In utter amazement, and with regard to the idea that the release of this energy has a life-altering side effect on those around you, I have witnessed a change in my wife that is both truly exciting for me and bewildering. In the same time period, which is too coincidental to simply disregard, I have listened to her describe to me on many occasions, a new way of thinking and living that is now a part of her life. She now seems to want to seek a life of truth and meaning, one that makes a real difference in the world. My perception is that she now seems to see clearly through the ridiculousness of society, the utter pointlessness to which we humans have become so caught up in the race for material things and self-gratifying distractions – that so destroys the sanctity of our inherent human spirit and the evolution of mankind. I have listened to her describe to me again and again a desire to live a life consistent with these values. This, to me, points to the fact that for some reason, whether related to my experiences or not, she now views life in a fundamentally different way than before – and one that at its core is unable to ignore the truth and reality of the world we now find ourselves in. It suggests to me that whatever energetic changes I am going through, in some way have also wrought similar changes within her. I assume it has something to do with the close physical proximity on a daily basis, or perhaps even the connection we have as husband and wife on an entirely mental or psychological level that necessarily ties us together in this regard. Ultimately, it is this need to find meaning and truth to our existence that transforms us, pushes us towards the goal of achieving harmony and balance with nature, and finding oneness with everything and everyone.

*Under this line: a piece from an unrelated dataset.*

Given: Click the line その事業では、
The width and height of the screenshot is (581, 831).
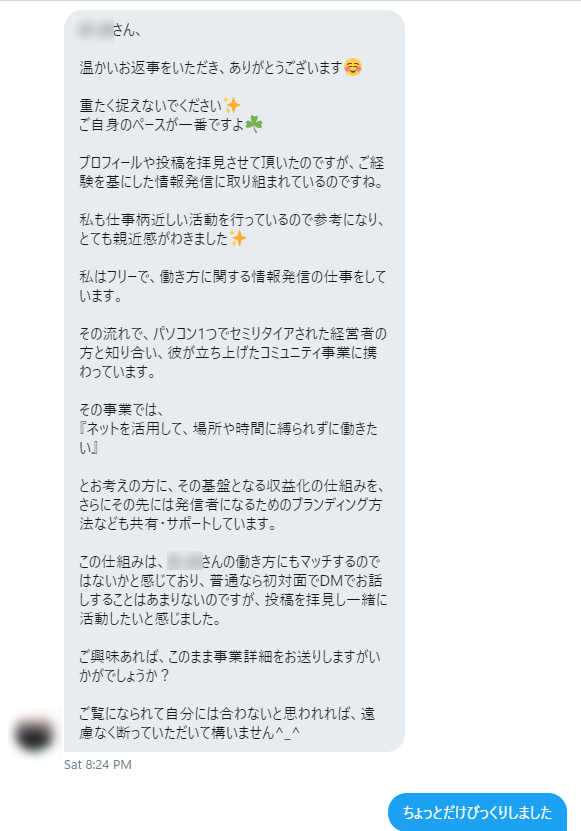Looking at the screenshot, I should pyautogui.click(x=121, y=410).
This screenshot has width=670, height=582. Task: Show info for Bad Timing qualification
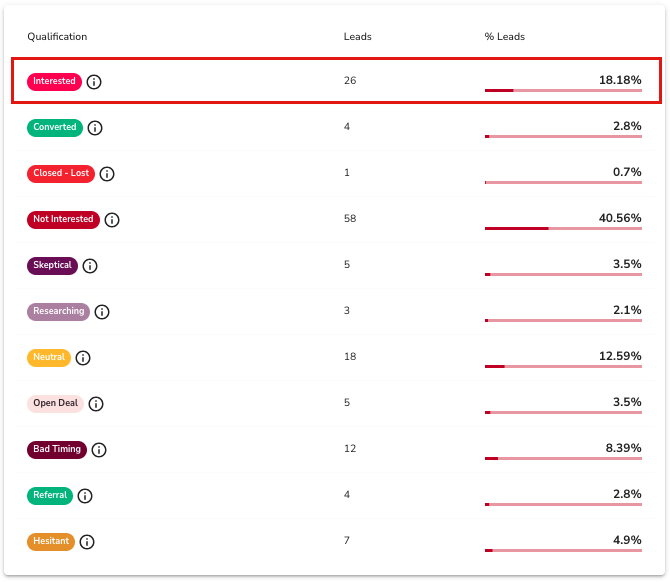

I also have this notion within my mind that it is changing me automatically, and that I’m not actually trying to be a certain way in order to align with it. It’s as if as soon as this started, my DNA and thought process was instantly re-programmed to something else, something better that cleared away my vices, my unresolved issues, my lingering questions and doubts about what is real or not. The sense of detachment to things unimportant, that I claimed to have prior to this occurrence, was strengthened and validated in my mind by the fact that I now personally experienced a phenomenon so unquestionably powerful, that I could no longer even attempt to convince myself otherwise. And, when I did try to go back on myself and slip into the old ways, I was summarily reminded of the fact through a host of physical symptoms related specifically to what it was I was doing. At least in the beginning, I experienced intolerable headaches and exhaustion for consuming even a small glass of wine and the most piercing cranial pains when I regressed into negative thought patterns. To someone not familiar with the process in any way, or for what its effect is on the human body, the question might be asked “What does any of this have to do with a spiritual awakening?” In my relatively emergent foray into of all this, my supposition is that spiritual awakening, as I’m experiencing it, is all about finding balance and understanding; a coalescing of mind, body, and spirit, that ties together every aspect of our lives, and stresses the importance of love and respect for all living things. There is not one little thing – from a speck of food we ingest, to the words we choose to say to one another, to the thoughts in our mind, that do not have an affect on our being, however minute and imperceptible. In my mind then, among other things, the release of this energy has the effect of amplifying and sensitizing the body in a more dramatic fashion, and to make one realize and remember the deeper conscious nature and potential of our true selves.